#### WHAT TO DO
Reproduce without alteration the part of the data below that begins with the line containing "Tap the completed checkmark on Jeudi 29" and ends with the line containing "Action: [524, 438]", including both of those lines.

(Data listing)
^^^^

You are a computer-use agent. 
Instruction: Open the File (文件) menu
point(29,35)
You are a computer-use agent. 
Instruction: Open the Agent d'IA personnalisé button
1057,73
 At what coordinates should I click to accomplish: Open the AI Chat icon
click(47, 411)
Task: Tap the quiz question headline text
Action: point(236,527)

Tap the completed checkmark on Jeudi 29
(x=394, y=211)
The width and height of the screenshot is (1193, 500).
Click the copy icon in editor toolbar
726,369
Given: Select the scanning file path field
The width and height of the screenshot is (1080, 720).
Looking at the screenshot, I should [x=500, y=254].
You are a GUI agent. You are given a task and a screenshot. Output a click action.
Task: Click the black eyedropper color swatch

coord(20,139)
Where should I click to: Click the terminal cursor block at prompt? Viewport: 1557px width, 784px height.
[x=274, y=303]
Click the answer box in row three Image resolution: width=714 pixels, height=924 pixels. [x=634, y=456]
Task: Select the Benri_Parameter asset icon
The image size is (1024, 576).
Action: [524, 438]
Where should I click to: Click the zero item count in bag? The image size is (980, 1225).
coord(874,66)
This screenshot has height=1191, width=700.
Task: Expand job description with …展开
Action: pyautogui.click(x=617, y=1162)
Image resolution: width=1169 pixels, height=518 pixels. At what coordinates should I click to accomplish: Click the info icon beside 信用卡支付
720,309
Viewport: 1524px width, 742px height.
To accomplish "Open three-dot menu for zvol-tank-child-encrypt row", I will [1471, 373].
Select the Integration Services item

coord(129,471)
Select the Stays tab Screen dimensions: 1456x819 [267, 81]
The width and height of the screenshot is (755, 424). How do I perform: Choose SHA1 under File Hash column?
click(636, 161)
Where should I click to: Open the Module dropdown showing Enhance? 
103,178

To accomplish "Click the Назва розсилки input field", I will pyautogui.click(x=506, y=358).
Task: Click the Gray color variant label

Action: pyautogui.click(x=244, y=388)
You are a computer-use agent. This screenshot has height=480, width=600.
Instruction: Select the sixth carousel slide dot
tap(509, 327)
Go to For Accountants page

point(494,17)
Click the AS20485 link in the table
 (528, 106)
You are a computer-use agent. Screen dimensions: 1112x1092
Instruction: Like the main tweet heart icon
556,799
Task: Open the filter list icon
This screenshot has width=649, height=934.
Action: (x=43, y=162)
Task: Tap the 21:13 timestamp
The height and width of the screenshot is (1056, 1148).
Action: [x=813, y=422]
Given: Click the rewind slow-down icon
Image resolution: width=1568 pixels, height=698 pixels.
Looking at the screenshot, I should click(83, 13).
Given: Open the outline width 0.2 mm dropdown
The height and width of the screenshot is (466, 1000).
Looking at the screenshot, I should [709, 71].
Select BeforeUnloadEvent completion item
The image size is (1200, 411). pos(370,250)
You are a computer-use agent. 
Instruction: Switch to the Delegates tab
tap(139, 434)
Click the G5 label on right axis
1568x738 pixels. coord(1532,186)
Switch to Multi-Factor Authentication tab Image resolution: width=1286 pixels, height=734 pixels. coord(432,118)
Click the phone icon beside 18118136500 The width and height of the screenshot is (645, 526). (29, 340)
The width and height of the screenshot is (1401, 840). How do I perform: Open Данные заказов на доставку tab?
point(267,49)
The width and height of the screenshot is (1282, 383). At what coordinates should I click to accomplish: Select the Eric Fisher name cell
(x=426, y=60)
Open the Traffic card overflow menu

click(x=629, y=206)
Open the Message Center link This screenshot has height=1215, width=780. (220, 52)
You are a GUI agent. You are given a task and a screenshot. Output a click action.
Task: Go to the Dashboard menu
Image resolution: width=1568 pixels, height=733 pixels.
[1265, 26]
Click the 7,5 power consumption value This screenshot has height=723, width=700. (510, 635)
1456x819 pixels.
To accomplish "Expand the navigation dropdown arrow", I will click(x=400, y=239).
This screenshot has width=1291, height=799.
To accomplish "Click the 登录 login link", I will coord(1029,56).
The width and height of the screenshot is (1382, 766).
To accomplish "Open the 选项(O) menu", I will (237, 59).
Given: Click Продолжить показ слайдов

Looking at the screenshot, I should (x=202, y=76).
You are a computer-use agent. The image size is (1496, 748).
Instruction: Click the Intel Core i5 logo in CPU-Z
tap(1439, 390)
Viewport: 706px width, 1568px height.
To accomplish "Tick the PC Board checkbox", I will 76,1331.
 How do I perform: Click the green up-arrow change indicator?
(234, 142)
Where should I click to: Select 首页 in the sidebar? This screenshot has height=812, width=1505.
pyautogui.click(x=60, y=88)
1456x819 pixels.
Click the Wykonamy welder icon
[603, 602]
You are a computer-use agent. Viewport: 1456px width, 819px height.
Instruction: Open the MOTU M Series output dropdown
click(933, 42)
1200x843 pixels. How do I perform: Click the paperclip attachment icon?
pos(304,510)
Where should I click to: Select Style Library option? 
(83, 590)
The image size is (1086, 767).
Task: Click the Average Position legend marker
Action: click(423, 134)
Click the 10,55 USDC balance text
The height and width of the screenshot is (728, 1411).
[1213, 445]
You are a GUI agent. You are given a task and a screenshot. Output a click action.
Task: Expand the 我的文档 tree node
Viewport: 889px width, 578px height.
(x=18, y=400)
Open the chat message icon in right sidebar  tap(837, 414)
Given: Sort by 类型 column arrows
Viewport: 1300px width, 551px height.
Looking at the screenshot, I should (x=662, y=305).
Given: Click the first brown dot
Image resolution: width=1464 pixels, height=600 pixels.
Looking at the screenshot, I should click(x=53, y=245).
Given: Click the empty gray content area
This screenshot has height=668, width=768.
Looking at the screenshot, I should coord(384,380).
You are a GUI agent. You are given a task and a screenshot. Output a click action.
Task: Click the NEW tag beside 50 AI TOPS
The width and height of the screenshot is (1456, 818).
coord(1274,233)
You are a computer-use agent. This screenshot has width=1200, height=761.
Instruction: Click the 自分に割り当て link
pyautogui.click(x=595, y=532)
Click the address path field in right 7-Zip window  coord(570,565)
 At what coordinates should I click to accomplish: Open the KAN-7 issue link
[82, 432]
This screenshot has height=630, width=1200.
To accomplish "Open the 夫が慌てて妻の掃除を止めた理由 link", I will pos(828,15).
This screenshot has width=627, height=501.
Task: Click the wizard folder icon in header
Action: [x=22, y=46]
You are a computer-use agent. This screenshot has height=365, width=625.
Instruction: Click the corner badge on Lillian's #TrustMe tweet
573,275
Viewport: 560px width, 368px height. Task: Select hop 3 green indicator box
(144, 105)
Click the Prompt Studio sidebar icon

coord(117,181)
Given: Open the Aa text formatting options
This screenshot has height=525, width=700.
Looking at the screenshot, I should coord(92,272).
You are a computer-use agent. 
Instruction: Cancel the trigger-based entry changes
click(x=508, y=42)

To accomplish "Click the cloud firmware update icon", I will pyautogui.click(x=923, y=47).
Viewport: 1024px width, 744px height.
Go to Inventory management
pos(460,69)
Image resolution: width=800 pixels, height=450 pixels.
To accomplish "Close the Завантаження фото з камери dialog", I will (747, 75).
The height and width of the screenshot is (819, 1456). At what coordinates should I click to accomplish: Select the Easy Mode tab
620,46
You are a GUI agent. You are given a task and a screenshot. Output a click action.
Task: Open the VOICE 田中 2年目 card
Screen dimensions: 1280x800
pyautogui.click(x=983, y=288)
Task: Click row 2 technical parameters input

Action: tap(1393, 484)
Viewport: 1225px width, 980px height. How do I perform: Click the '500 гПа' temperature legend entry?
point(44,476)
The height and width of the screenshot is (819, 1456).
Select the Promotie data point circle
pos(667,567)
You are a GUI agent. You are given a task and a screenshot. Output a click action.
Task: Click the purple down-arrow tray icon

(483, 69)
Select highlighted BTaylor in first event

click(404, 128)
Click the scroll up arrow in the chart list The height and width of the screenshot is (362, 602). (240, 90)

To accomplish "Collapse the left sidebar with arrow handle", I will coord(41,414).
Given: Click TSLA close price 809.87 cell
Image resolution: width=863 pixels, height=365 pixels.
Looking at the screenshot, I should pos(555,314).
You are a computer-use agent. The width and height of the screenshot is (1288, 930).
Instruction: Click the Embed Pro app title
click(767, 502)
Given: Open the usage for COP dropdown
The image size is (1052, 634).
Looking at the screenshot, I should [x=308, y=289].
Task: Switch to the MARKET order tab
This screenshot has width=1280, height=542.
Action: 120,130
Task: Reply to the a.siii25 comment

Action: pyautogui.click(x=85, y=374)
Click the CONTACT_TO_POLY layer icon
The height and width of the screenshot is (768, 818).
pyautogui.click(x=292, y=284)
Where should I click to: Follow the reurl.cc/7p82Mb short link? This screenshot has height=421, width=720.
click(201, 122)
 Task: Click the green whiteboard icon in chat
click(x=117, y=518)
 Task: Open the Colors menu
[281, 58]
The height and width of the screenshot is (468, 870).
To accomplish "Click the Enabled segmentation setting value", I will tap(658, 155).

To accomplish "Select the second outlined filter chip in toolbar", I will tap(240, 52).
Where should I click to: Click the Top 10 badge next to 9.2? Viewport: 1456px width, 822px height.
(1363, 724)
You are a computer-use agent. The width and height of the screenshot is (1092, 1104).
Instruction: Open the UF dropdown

^^^^

#### WRITTEN RESPONSE
Tap the completed checkmark on Jeudi 29
(x=394, y=211)
The width and height of the screenshot is (1193, 500).
Click the copy icon in editor toolbar
726,369
Given: Select the scanning file path field
The width and height of the screenshot is (1080, 720).
Looking at the screenshot, I should [x=500, y=254].
You are a GUI agent. You are given a task and a screenshot. Output a click action.
Task: Click the black eyedropper color swatch

coord(20,139)
Where should I click to: Click the terminal cursor block at prompt? Viewport: 1557px width, 784px height.
[x=274, y=303]
Click the answer box in row three Image resolution: width=714 pixels, height=924 pixels. [x=634, y=456]
Task: Select the Benri_Parameter asset icon
The image size is (1024, 576).
Action: [524, 438]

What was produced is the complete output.